Data on locating visible targets
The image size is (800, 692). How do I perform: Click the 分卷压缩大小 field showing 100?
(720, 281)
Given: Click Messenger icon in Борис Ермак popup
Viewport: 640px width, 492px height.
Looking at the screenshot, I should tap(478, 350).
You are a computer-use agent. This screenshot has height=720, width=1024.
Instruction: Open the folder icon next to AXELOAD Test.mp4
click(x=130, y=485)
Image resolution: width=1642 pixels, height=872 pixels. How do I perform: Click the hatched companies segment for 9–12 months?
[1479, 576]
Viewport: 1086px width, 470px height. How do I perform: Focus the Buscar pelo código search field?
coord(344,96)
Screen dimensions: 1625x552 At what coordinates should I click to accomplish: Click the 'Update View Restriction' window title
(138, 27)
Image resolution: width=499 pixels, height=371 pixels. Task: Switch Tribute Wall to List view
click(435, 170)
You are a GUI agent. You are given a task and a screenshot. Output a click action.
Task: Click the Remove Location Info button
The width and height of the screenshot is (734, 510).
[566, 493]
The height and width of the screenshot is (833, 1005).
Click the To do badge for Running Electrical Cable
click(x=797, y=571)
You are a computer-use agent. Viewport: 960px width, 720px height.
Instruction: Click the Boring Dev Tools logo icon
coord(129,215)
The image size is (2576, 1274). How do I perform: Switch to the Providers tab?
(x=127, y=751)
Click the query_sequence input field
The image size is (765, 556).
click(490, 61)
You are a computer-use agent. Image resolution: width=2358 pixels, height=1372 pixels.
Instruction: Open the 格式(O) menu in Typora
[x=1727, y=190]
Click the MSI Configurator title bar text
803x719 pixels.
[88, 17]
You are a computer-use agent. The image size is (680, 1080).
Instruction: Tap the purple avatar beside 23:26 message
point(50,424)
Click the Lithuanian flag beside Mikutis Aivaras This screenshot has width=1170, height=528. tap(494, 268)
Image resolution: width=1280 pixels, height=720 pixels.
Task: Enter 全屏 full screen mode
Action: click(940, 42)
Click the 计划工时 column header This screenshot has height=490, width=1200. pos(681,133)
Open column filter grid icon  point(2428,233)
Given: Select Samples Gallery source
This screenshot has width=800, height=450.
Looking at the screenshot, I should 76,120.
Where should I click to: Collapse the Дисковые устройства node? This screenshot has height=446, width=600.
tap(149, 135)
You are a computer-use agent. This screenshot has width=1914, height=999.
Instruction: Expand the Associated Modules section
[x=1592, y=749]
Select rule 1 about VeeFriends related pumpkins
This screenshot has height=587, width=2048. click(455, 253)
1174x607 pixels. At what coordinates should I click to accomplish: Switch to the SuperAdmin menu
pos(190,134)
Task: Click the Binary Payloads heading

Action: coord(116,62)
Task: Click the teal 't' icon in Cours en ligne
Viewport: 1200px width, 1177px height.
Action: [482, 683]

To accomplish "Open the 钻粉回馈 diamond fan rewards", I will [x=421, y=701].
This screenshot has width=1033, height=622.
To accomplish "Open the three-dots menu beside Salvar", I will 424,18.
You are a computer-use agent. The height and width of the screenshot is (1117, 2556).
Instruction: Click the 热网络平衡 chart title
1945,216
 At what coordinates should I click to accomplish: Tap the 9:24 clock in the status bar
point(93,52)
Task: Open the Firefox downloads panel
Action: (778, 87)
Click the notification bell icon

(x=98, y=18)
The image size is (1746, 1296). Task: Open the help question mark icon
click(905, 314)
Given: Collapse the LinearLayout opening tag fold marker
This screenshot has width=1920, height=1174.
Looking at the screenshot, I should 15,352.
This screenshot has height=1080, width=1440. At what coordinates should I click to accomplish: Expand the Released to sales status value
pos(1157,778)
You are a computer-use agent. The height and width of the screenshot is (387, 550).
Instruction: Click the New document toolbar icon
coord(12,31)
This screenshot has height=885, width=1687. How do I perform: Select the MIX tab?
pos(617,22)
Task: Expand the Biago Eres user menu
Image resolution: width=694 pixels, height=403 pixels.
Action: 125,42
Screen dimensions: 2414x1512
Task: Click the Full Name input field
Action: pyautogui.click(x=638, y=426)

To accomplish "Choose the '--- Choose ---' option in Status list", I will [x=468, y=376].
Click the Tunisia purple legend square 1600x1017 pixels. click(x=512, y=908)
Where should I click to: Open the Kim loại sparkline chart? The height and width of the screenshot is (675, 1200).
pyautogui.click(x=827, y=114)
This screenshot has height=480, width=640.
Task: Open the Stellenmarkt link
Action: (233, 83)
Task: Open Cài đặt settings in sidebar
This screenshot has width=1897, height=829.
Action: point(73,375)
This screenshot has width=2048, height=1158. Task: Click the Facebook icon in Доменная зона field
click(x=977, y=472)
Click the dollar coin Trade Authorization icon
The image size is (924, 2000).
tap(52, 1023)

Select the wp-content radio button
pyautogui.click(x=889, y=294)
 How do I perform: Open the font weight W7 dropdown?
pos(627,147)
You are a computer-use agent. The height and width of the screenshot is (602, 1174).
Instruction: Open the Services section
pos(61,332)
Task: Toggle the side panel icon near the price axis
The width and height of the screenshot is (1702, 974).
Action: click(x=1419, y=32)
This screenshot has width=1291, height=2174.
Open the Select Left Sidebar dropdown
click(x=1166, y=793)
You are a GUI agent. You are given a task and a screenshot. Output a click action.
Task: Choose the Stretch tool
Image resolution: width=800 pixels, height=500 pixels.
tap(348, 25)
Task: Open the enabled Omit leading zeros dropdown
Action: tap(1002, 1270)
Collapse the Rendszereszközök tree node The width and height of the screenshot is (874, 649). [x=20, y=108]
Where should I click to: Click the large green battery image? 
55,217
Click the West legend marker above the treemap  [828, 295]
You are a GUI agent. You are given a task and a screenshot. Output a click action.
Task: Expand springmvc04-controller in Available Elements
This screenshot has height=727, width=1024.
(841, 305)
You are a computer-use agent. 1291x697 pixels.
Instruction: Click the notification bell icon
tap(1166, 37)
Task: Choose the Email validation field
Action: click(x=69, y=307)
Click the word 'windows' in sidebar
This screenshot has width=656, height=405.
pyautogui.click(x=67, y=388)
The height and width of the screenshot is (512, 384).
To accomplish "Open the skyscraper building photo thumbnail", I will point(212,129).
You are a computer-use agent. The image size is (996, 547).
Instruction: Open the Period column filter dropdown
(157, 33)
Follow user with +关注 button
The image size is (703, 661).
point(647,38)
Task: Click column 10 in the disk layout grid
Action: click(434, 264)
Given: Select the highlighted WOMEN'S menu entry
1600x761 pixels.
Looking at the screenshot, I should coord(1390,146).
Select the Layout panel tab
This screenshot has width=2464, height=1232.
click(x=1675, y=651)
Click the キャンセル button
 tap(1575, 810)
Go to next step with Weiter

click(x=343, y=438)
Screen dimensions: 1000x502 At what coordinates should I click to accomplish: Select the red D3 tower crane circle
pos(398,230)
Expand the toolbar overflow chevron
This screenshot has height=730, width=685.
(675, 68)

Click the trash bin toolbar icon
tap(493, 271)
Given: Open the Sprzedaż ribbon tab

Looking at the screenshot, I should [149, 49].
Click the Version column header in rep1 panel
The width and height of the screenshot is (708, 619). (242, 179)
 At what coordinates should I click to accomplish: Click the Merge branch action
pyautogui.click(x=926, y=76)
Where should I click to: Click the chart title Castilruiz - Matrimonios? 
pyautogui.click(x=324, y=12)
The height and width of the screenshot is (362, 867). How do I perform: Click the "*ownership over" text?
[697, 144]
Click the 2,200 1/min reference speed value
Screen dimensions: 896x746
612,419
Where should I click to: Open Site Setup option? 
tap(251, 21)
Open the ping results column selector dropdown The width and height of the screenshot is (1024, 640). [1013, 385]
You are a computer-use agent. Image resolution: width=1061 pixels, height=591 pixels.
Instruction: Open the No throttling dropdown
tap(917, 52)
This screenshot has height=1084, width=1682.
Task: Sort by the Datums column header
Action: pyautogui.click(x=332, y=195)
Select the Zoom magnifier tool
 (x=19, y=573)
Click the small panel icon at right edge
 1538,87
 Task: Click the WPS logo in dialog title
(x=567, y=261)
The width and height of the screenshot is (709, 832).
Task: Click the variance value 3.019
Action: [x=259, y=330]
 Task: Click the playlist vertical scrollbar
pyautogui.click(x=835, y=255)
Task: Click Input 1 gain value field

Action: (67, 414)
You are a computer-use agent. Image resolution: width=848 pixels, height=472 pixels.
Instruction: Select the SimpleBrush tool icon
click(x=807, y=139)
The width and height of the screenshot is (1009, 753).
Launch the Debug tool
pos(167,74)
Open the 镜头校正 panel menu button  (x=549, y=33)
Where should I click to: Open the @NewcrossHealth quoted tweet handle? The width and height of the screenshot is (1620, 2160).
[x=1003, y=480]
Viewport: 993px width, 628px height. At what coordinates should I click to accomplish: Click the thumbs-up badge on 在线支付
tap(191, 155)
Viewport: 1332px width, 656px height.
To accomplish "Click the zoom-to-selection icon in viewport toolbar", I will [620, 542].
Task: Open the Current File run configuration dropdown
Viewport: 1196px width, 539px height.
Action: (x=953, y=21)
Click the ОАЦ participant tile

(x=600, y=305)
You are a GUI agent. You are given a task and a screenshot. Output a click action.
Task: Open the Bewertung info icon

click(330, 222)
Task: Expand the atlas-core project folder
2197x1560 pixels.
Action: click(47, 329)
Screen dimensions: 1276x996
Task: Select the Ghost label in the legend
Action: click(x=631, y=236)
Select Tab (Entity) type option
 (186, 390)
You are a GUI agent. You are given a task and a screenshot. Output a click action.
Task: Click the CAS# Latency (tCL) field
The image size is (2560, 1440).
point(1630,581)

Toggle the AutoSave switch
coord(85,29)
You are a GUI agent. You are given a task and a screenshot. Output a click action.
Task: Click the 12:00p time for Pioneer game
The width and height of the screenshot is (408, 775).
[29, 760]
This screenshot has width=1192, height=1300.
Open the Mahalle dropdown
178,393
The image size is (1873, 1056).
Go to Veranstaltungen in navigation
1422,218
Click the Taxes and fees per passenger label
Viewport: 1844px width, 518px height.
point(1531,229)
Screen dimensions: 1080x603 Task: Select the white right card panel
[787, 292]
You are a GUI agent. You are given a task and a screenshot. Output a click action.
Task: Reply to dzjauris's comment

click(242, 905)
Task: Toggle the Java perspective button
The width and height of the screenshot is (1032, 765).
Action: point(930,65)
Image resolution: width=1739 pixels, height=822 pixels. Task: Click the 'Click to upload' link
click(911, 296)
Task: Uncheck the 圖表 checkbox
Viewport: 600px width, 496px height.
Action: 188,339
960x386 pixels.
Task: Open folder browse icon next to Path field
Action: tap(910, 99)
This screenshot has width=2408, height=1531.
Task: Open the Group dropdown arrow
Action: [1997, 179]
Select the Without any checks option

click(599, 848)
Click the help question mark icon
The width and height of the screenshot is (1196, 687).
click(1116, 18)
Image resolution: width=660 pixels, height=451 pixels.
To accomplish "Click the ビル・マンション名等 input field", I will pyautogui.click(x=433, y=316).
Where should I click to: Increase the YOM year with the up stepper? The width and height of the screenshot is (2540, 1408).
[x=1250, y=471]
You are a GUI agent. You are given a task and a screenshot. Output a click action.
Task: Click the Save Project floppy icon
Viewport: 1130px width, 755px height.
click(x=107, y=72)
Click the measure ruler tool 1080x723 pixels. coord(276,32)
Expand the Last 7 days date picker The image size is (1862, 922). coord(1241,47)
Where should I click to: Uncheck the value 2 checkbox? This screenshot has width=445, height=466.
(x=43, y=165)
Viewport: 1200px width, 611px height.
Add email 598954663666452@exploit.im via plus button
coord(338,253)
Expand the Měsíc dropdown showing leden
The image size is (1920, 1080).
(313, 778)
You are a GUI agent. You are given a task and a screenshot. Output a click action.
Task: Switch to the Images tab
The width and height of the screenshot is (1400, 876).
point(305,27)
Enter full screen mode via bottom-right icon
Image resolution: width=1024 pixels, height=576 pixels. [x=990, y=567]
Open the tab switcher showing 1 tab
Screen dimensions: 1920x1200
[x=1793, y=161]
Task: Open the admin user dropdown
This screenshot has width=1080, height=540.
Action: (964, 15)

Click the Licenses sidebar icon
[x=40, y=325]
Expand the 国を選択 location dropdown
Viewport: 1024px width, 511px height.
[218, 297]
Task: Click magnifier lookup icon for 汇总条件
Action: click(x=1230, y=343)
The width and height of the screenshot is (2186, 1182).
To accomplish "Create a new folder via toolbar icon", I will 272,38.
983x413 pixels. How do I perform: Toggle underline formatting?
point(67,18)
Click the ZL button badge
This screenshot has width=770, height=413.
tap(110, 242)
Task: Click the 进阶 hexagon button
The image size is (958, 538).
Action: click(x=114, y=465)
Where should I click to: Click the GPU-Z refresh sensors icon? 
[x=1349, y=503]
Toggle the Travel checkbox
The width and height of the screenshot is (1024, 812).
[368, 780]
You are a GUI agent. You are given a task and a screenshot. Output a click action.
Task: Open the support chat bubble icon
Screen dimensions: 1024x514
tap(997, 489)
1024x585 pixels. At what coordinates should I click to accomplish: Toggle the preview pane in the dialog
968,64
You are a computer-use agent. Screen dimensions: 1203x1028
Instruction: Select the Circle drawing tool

• What is asked: Copy the data from the line with "The height and width of the screenshot is (833, 1005)." up to and including the line with "click(490, 61)", substituting "Accounts" for "Providers" and changing nothing else.

• Complete response:
The height and width of the screenshot is (833, 1005).
Click the To do badge for Running Electrical Cable
click(x=797, y=571)
You are a computer-use agent. Viewport: 960px width, 720px height.
Instruction: Click the Boring Dev Tools logo icon
coord(129,215)
The image size is (2576, 1274). How do I perform: Switch to the Accounts tab?
(x=127, y=751)
Click the query_sequence input field
The image size is (765, 556).
click(490, 61)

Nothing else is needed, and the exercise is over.